O'Reilly logo
live online training icon Live Online training

Modern streaming architectures

Getting to real time streaming value with Kafka, Spark Streaming, Flink, Beam, and micro services

Ted Malaska

This course is designed to bring you up to speed on the most popular open-source options for stream processing: Kafka, Spark Streaming, Flink, Beam, and micro services. We will break down all these technologies then we will walk through real-world streaming use cases and see which tools make the best fit.

There will be live examples of multiple use cases, complete with code samples and walk-through, of all the above streaming frameworks.

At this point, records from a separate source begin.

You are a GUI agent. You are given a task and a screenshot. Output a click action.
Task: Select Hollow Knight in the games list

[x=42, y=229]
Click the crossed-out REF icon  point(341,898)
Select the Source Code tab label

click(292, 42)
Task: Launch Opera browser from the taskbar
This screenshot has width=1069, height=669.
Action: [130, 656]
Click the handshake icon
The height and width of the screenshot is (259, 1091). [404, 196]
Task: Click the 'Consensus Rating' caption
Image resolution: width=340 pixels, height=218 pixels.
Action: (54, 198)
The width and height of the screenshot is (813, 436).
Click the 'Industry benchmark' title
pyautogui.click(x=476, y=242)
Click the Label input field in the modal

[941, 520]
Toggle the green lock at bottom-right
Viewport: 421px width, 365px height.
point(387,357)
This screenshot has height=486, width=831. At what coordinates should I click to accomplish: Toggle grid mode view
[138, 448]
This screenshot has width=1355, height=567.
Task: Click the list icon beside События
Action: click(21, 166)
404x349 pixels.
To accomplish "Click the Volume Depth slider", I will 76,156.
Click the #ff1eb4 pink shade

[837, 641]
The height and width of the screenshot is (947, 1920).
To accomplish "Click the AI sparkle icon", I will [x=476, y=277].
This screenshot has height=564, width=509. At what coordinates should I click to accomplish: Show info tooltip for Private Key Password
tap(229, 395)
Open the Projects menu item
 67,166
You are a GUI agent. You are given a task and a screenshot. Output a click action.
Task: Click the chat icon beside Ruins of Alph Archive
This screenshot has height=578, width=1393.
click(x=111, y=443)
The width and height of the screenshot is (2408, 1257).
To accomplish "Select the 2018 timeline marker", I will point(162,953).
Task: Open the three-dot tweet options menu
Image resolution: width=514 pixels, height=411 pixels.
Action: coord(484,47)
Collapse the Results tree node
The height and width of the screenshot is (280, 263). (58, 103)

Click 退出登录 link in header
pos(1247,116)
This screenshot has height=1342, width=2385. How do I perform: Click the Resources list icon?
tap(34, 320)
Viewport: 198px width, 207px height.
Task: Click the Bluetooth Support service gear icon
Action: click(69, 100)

What you'll learn-and how you can apply it

At the end of this live, online course, you'll understand:

  • how the following technologies work and how they compare to each other
  • Spark Streaming
  • Flink
  • Beam
  • Microservices

  • IoT use cases, including enrichment, windowing, and machine learning

And you'll be able to:

  • work with any of the above streaming frameworks
  • build real prototypes
  • map IoT use cases to proven architectures
  • make architecture decisions for IoT solutions

This training course is for you because...

You are a:

  • Data engineer seeking to widen your streaming options
  • Data architect building real-time data systems at scale
  • Product manager looking into IoT strategies and technical paths

Prerequisites

  • Programming experience in Python, Java, or another data-analysis language
  • Knowledge of fundamentals of data storage and access patterns
  • Interest in IoT use cases

Recommended Preparation:

Mastering Spark for Structured Streaming (video)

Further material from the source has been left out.